Here’s an example log that returns details about my function and the custom event:

{
	"marker": "NR_LAMBDA_MONITORING",
	"version": "Alpha-4",
	"context": {
    	    "functionName": "cloud9-python3videostream-python3videostreamtodata-7xxxxxx5",
    	    "functionArn": "arn:aws:lambda:eu-west-1:36xxxxxxx4:function:cloud9-python3videostream-python3videostreamtodata-6VL57MEK2E26",
    	    "functionVersion": "$LATEST",
    	    "functionRuntime": "python3.6",
    	    "functionRegion": "eu-west-1",
    	    "awsRequestId": "f3xxxxxxxxxxxxxxxxxxf",
    	    "sourceInfo": null,
    	    "containerInfo": {
        	"isColdStart": true,
        	"startTime": 1528975664117,
        	"executions": 1,
        	"guid": "30xxxxxxxxxxxx8"
    	    }
	},
	"traceEvent": {
    	    "startTime": 1528975664118,
    	    "endTime": 1528975666044,
    	    "failed": false,
    	    "memoryMB": 63.15625
	},
	"operationEvents": [
    	    {
        	"service": "kinesis-video-media",
        	"operation": "GetMedia",
        	"startTime": 1528975664206,
        	"endTime": 1528975664291,
        	"failed": false
    	},
    	{
        	"service": "rekognition",
        	"operation": "DetectText",
        	"startTime": 1528975664650,
        	"endTime": 1528975665621,
        	"failed": false
    	},
    	{
        	"service": "s3",
        	"operation": "PutObject",
        	"startTime": 1528975665925,
        	"endTime": 1528975666040,
        	"failed": false,
        	"target": "rekognitionseantest"
    	}
	],
	"customEvents": [
    	    {
        	"eventType": "rekogEvent",
        	"logo_detection": 1,
        	"timestamp": 1528975665632
    	    }
	]
}

In New Relic, I set up a New Relic Insights dashboard that captures my custom events (length of logo appearance, in seconds) and metrics about my Lambda function, such as memory usage, function execution counts, and the duration of each function execution.

In some cases, the New Relic logo was on screen for up to 90 seconds at a time. Apparently, that was enough to make plenty of people curious enough to visit our web properties.

AWS and APM—always raising the bar

For every image Rekognition analyzes, AWS charges about $0.01 . That may not look expensive at first glance, but depending on the video format your stream uses, you could have 25 – 50 frames per second; multiply that by minutes or hours, and a project like this could really add up. (The pricing for video analysis is more reasonable—$0.10 per minute of footage).

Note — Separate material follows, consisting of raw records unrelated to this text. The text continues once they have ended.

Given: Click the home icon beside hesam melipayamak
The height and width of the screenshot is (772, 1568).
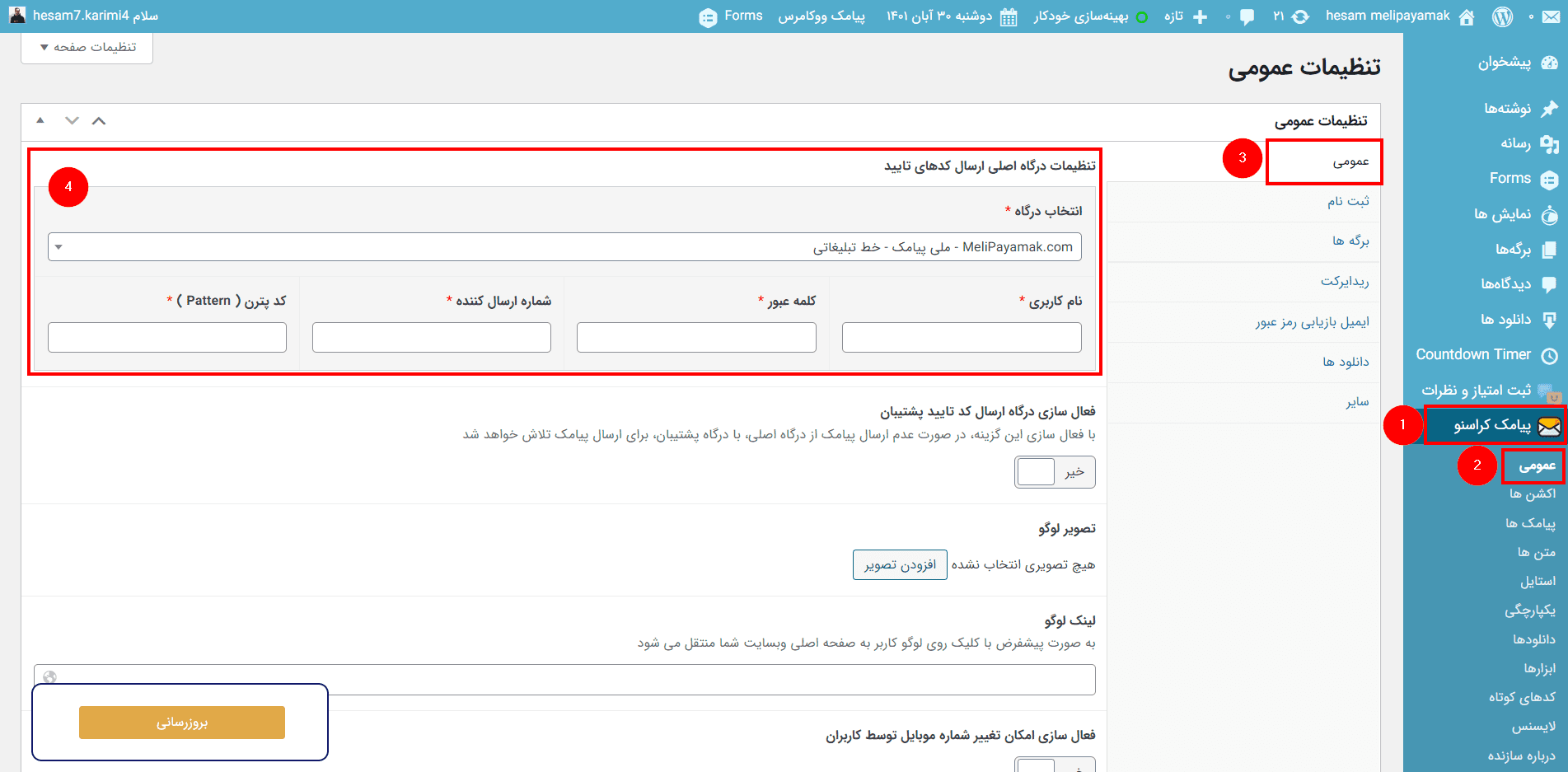Looking at the screenshot, I should pos(1466,15).
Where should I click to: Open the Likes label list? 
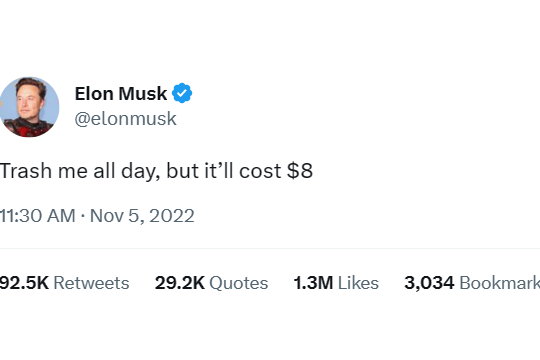pyautogui.click(x=358, y=283)
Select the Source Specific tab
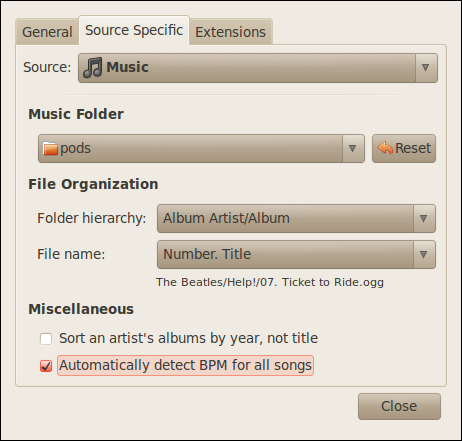Viewport: 462px width, 441px height. click(134, 30)
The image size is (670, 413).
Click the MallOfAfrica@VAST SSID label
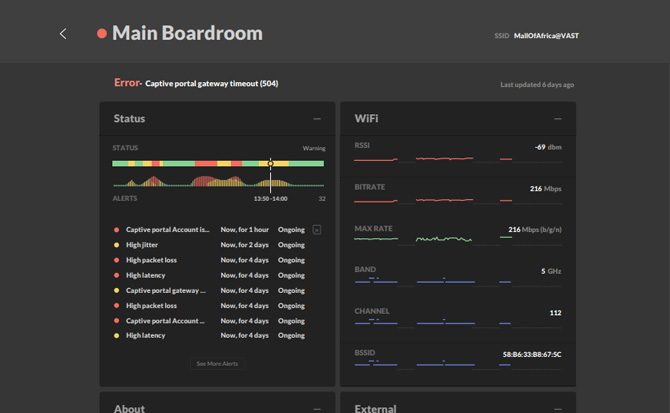(x=546, y=35)
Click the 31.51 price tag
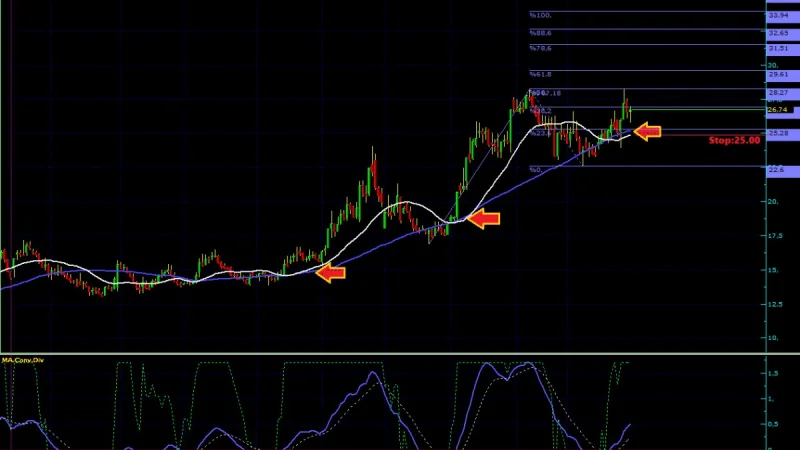This screenshot has width=800, height=450. 779,48
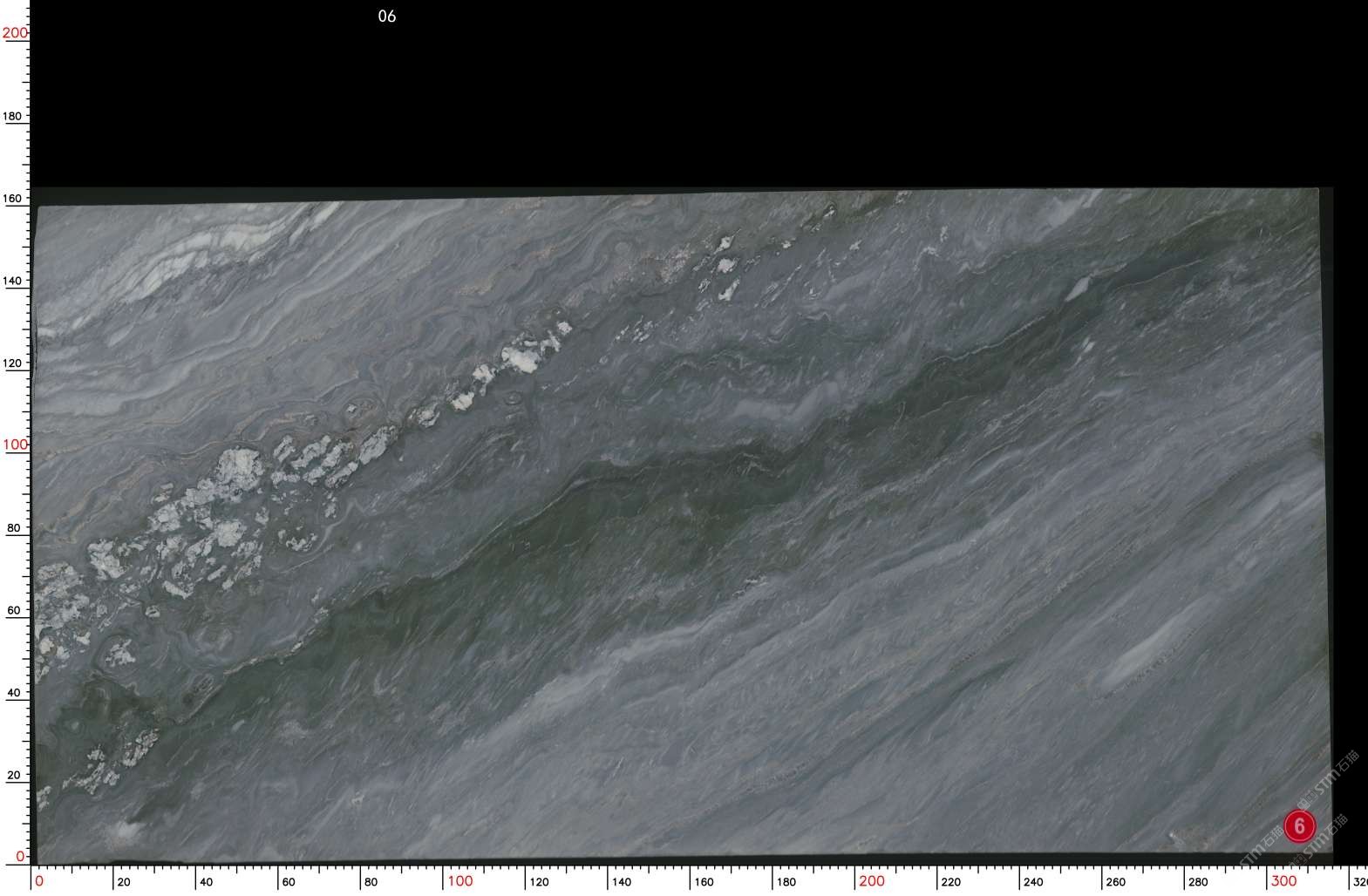Click the white "06" slab label
Image resolution: width=1368 pixels, height=896 pixels.
pyautogui.click(x=387, y=17)
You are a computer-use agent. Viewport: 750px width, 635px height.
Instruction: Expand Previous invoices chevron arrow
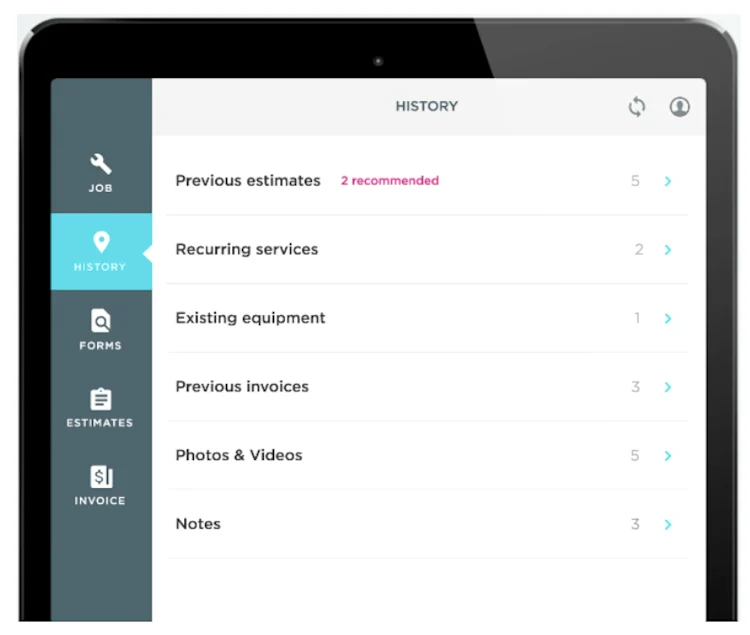coord(668,387)
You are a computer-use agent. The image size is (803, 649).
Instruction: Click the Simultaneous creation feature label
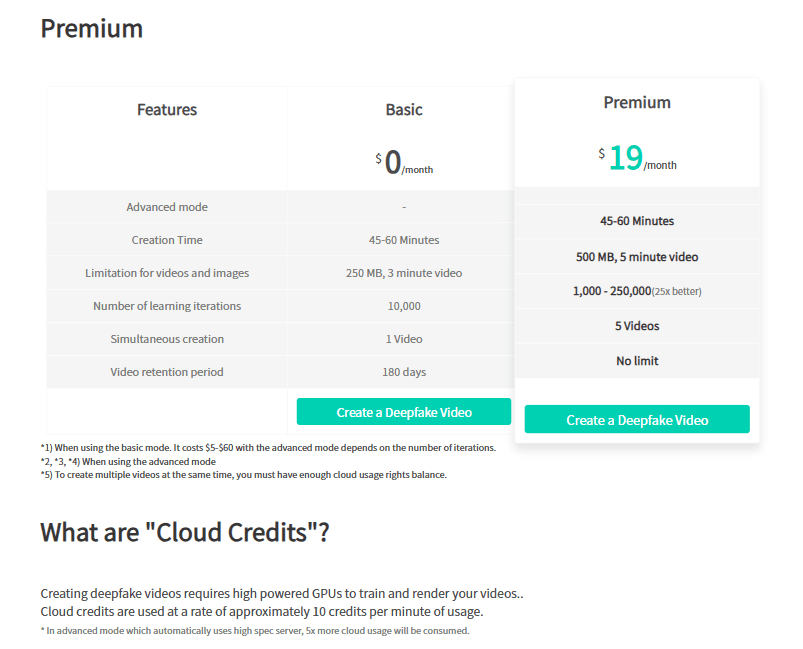point(167,339)
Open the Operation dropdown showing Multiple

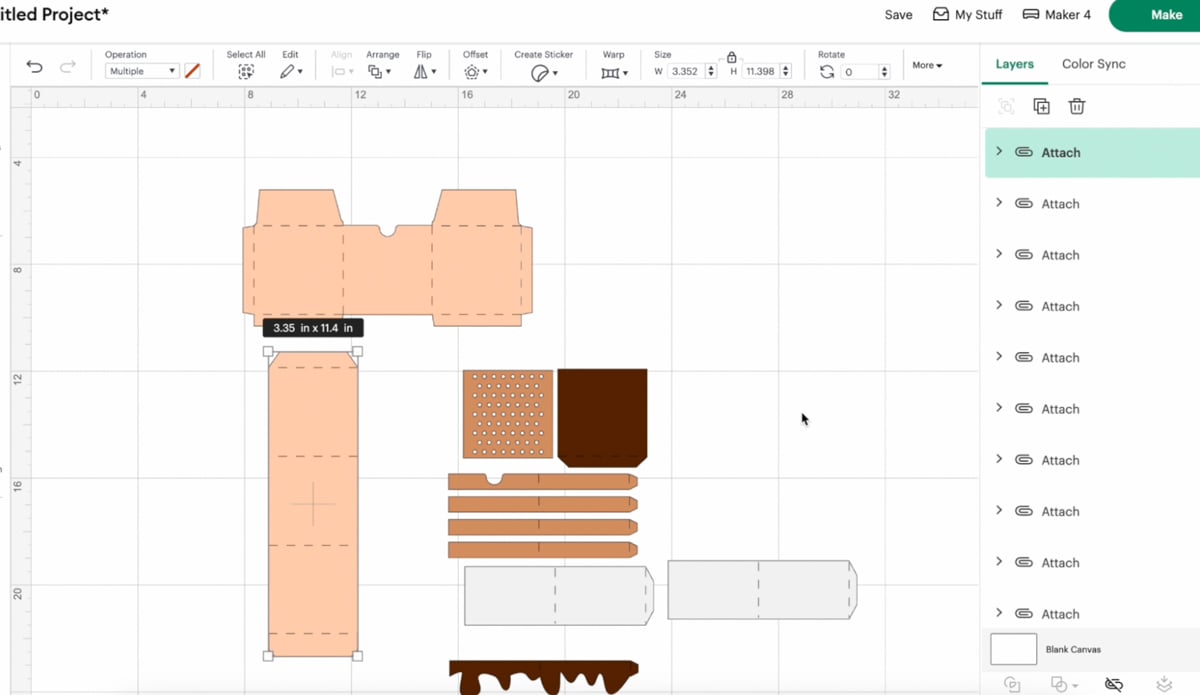coord(140,71)
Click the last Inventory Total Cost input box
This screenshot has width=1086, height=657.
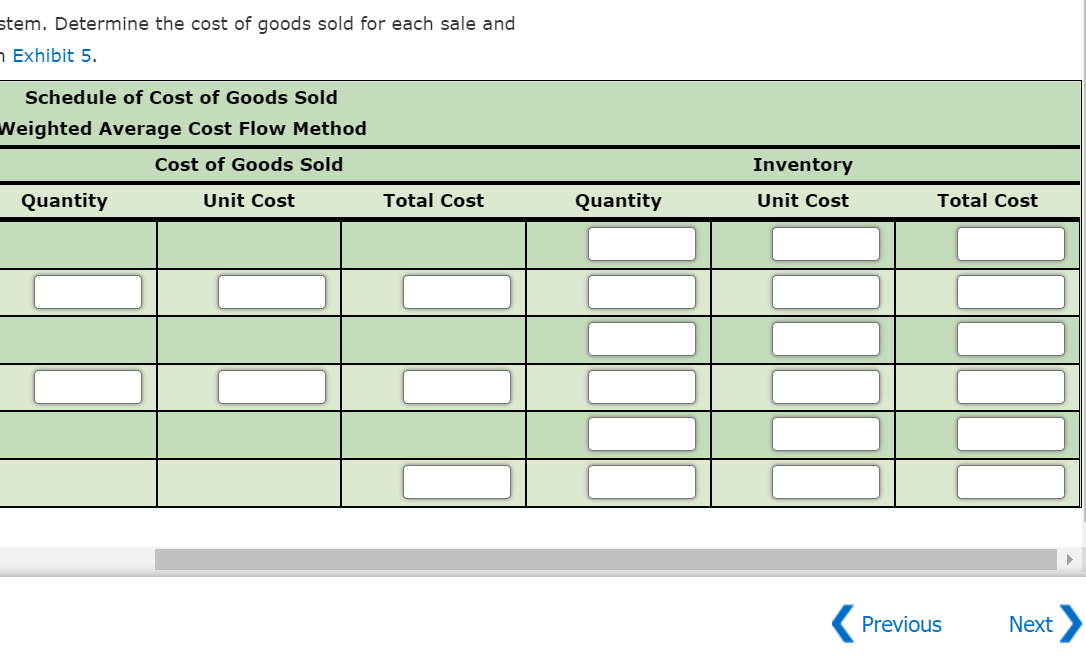[x=1011, y=481]
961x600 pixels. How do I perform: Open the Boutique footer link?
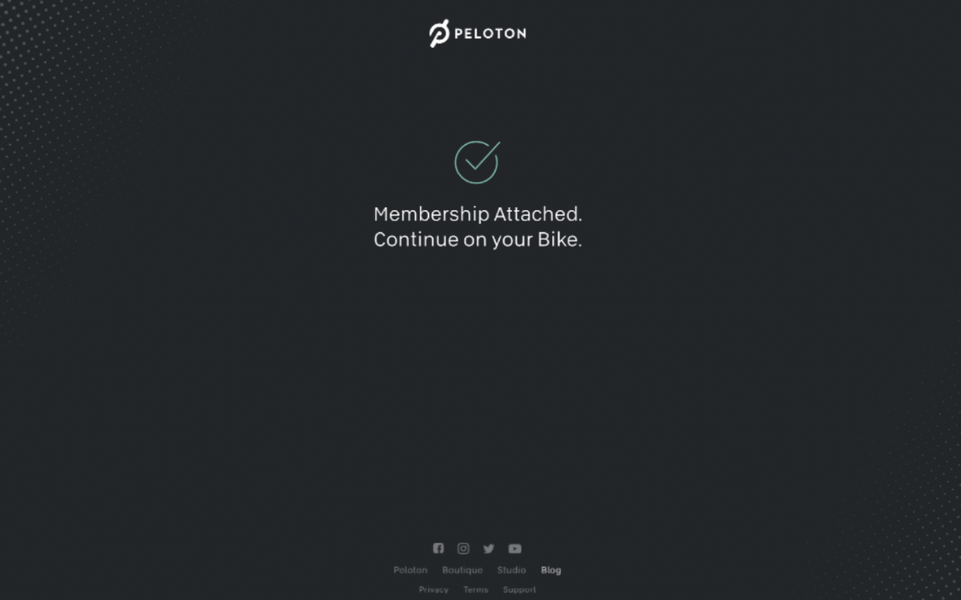(462, 570)
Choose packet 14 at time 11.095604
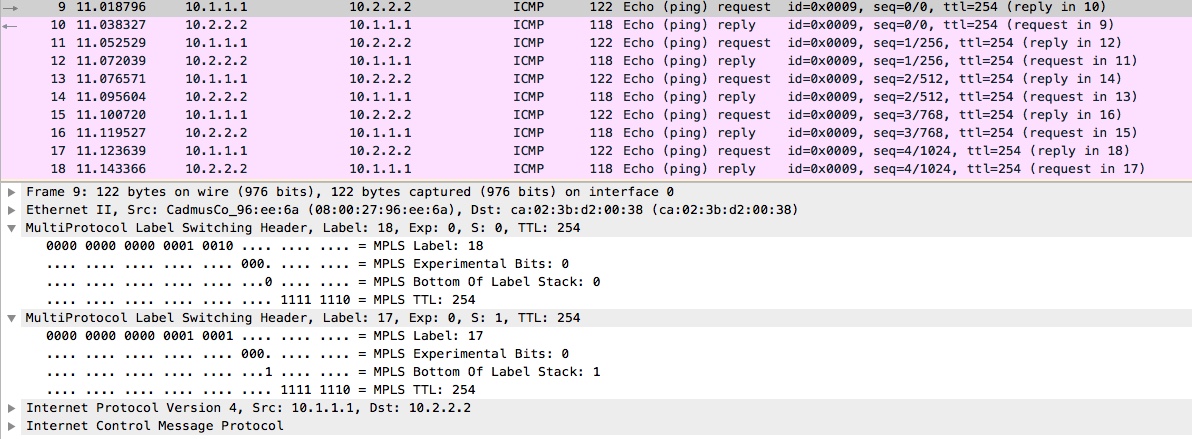Image resolution: width=1192 pixels, height=439 pixels. click(400, 97)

AWS is setting a high bar as it uses Rekognition and related services to bring AI and related technology “to the masses.” And the company is making it easier than ever to add various types of automation capabilities to homegrown applications.

AWS Lambda makes it easier than ever to write and quickly execute your code, since you don’t have to worry about infrastructure management. However, removing a layer of abstraction (or, one could argue, adding another one!) doesn’t make it easier to monitor what’s going on in the code while it’s running. I found that APM for Lambda opened the “black box” surrounding my Lambda function and gave me real-time, code-level APM insights—and even allowed me to track custom metrics.

If you’re interested in getting early access to New Relic APM for Lambda and want to contribute feedback, sign up here. Unfortunately, not everyone who signs up will be invited to the private beta, but everyone will receive updates as we hit critical milestones on the way to general availability.

Now I wonder: What should I use this app to track next?